─── DOCUMENT SECTION

A short, stumpy boy, Halli finds himself getting into trouble more often than not. His mischief isn’t appreciated by his older brother nor his mother and father, but there is one person who motivates Halli to aim towards the level of the founders. His uncle. One evening when his uncle ends up having too much to drink, he offends one of the other Houses and ultimately is killed in the process.
On a quest to avenge his uncle’s honor, Halli seeks to bring justice to the murders. In his journey he finds that his childhood tales were not all they were made out to be, and in the process he ends up causing trouble to his House, which leads him to search for a way to restore the order.
Where I don’t rate this as high as Bartimaeus, I did enjoy the tale. A little slower starting than I like, but overall well worth the read. As always the characters are sarcastic and witty, and I like Stroud’s ability to have them interact in a believable manner. I saw a little bit of Kitty in Halli’s female companion.
Things to consider:
It’s a little crude in places, but overall, nothing I’d consider inappropriate. I’d age rate this preteen +. Good for both girls and boys.
Opportunities for discussion:
The word boundaries comes to mind. To keep the Trows out of the valley, the heroes of old put up boundaries to prevent them from getting in. However, the boundaries also kept all the people from getting out. No one but Halli and his friend seem to question this. And when they did, they found that the heroes were not all they were cracked up to be. Children need boundaries to protect them. However, teaching them to mindlessly following boundaries is not a good idea. Ask your children if they know the difference between good boundaries and bad ones. If they say a good one is bad, be sure to explain, in full detail, why they are in place.

──────

### GIVEN TASK 1:
Update the book review: repeat the stretch from "Where I don’t" through "girls and boys.", with "sarcastic" replaced by "sardonic".

─── LISTED ENTRIES

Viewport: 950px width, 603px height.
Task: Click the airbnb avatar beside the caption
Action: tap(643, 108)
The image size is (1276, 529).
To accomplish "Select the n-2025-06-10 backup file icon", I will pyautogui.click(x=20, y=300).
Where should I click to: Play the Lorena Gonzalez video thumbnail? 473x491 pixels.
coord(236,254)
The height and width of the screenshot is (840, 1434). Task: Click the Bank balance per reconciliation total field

──────
─── LISTED ENTRIES

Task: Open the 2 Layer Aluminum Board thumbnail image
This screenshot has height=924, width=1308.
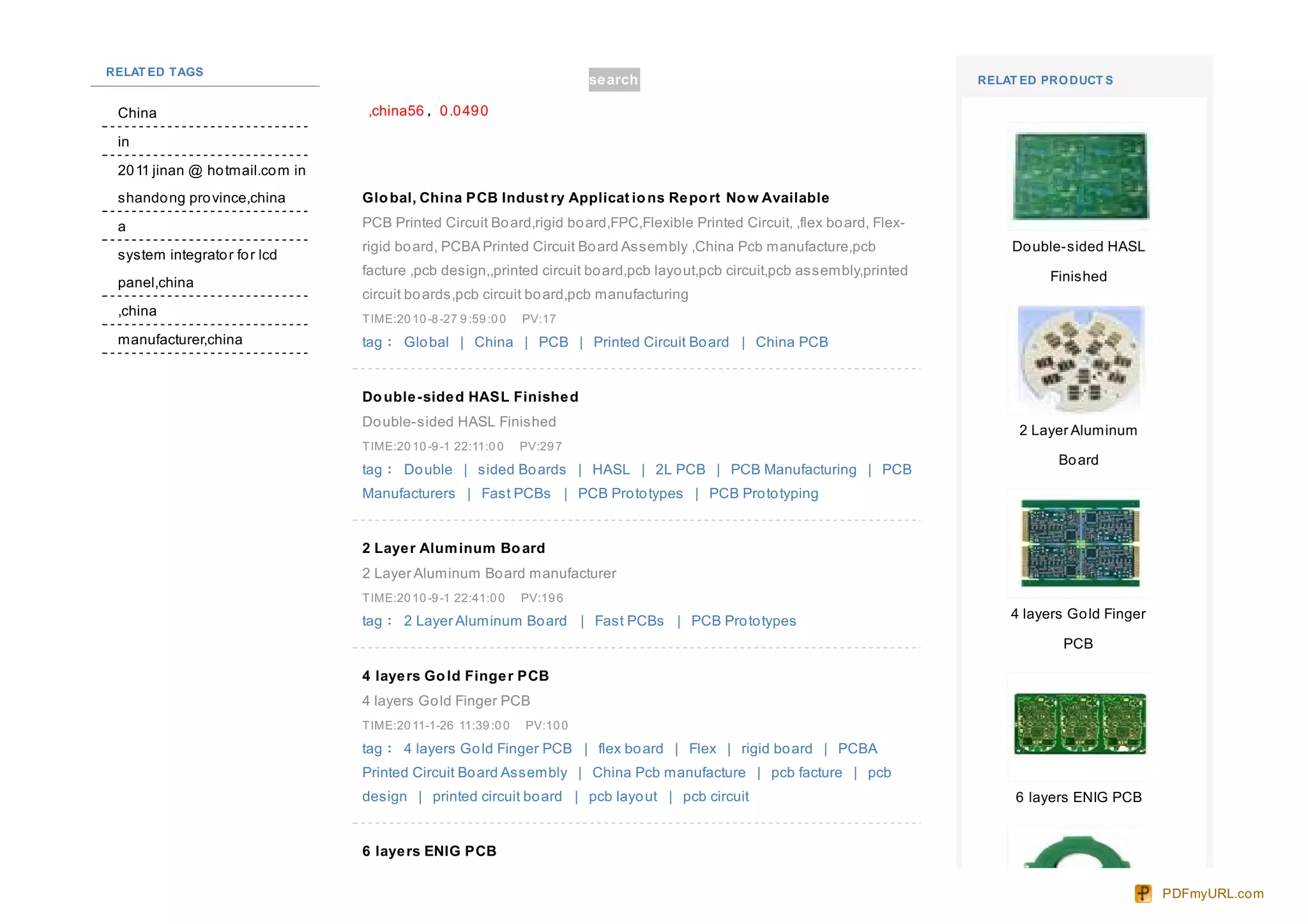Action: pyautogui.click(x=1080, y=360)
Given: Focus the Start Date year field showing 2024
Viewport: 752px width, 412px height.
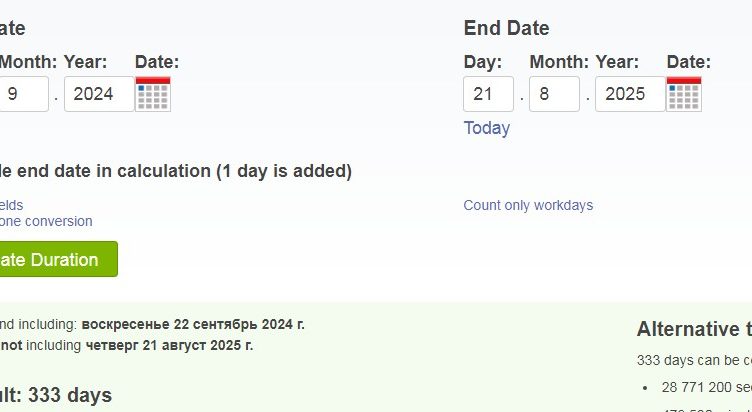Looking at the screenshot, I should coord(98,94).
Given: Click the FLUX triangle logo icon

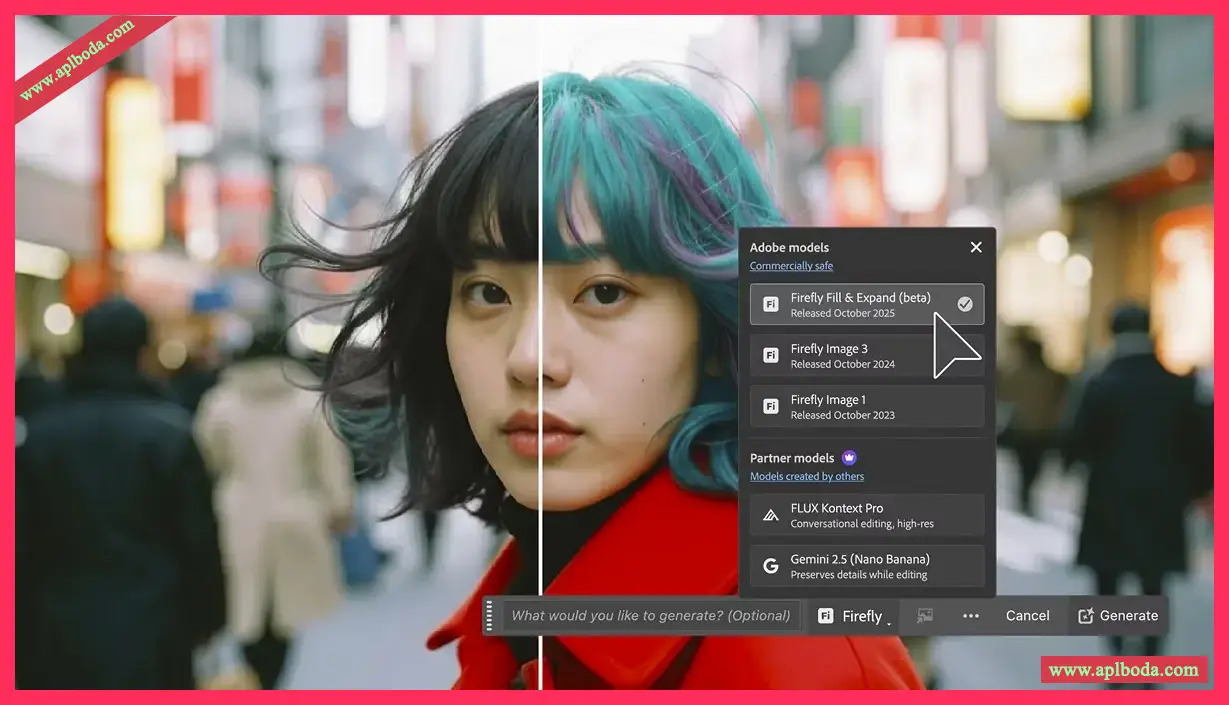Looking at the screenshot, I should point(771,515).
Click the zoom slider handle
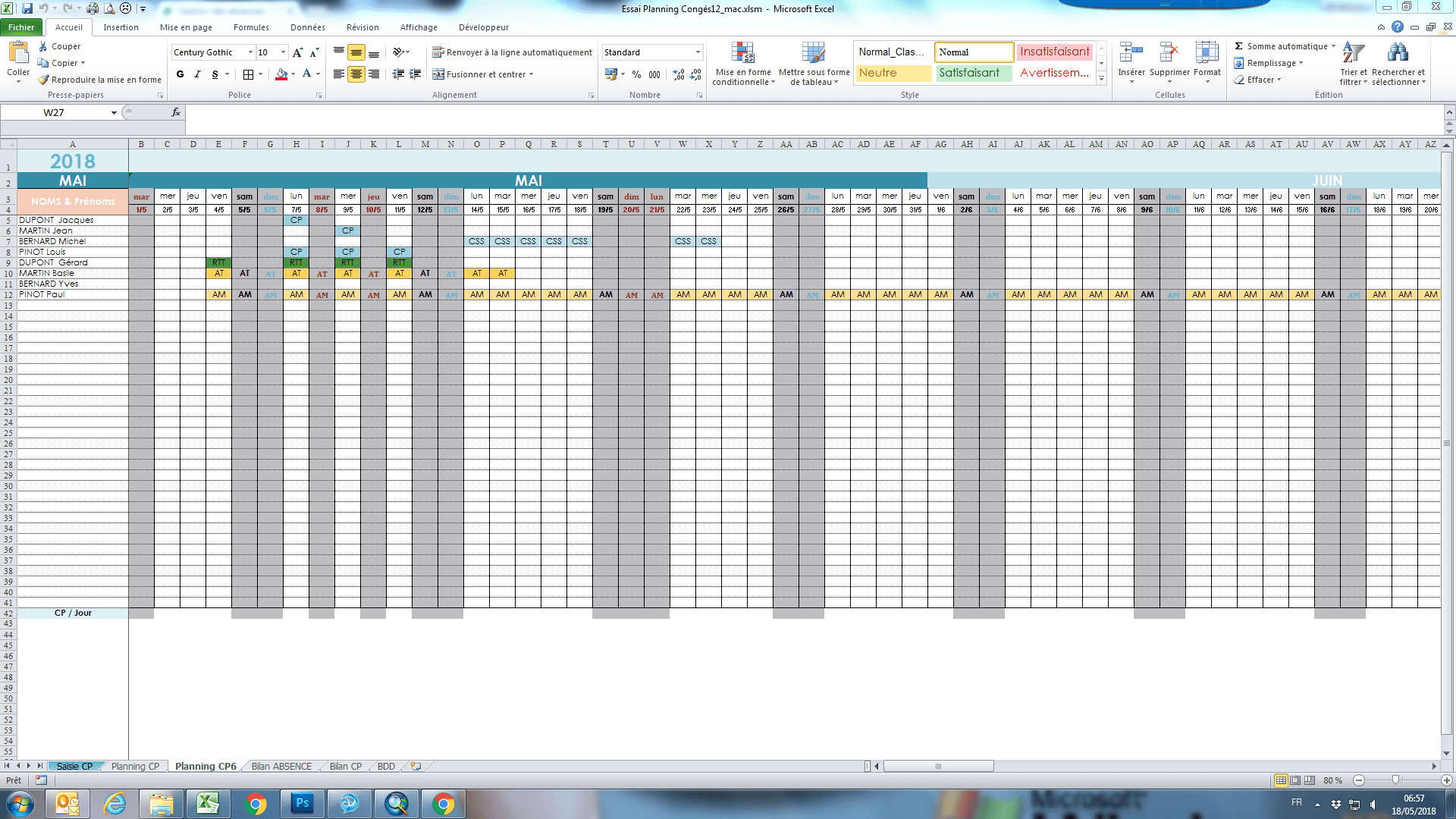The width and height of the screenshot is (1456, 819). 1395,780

──────
─── LISTED ENTRIES

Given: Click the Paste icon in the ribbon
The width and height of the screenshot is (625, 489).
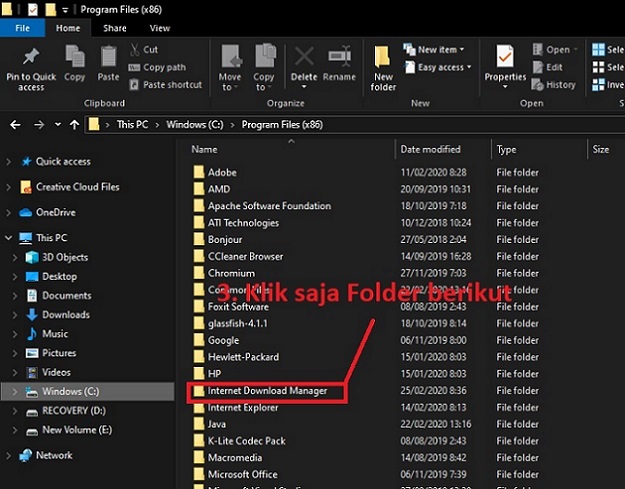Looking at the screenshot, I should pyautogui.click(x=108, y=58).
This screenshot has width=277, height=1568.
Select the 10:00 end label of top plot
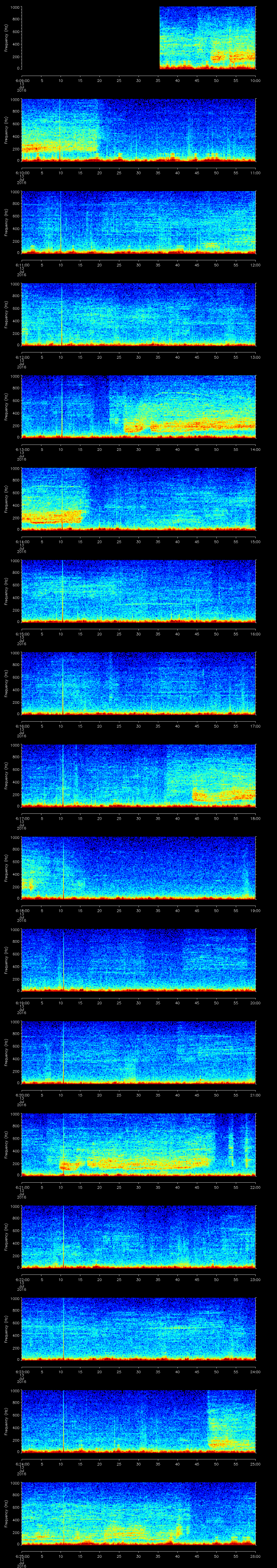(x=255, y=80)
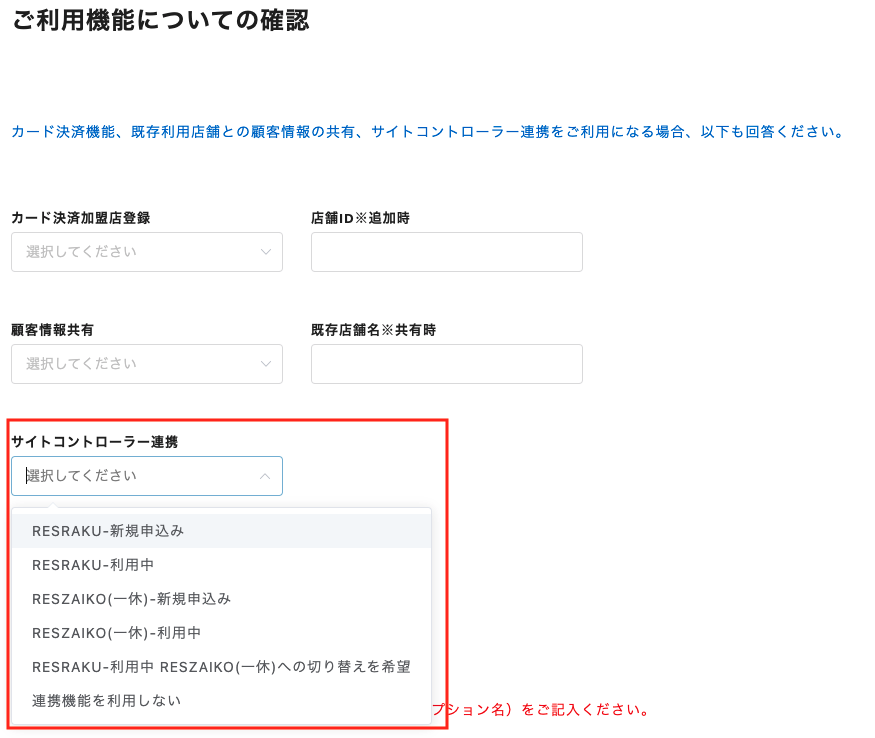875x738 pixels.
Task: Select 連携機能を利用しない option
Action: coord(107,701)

──────

### GIVEN TASK 2:
Recast the stretch of records from the line that contains "Given: Click the Paste icon in the ribbon" through the line that contains "Action: coord(107,701)" as a numbered list. Leave out blank lines and the pictures.

### EXERCISE RESULT 1:
Where I don’t rate this as high as Bartimaeus, I did enjoy the tale. A little slower starting than I like, but overall well worth the read. As always the characters are sardonic and witty, and I like Stroud’s ability to have them interact in a believable manner. I saw a little bit of Kitty in Halli’s female companion.
Things to consider:
It’s a little crude in places, but overall, nothing I’d consider inappropriate. I’d age rate this preteen +. Good for both girls and boys.

### EXERCISE RESULT 2:
1. Given: Click the Paste icon in the ribbon
2. The width and height of the screenshot is (625, 489).
3. Looking at the screenshot, I should pyautogui.click(x=108, y=58).
4. This screenshot has width=277, height=1568.
5. Select the 10:00 end label of top plot
6. (x=255, y=80)
7. 875x738 pixels.
8. Task: Select 連携機能を利用しない option
9. Action: coord(107,701)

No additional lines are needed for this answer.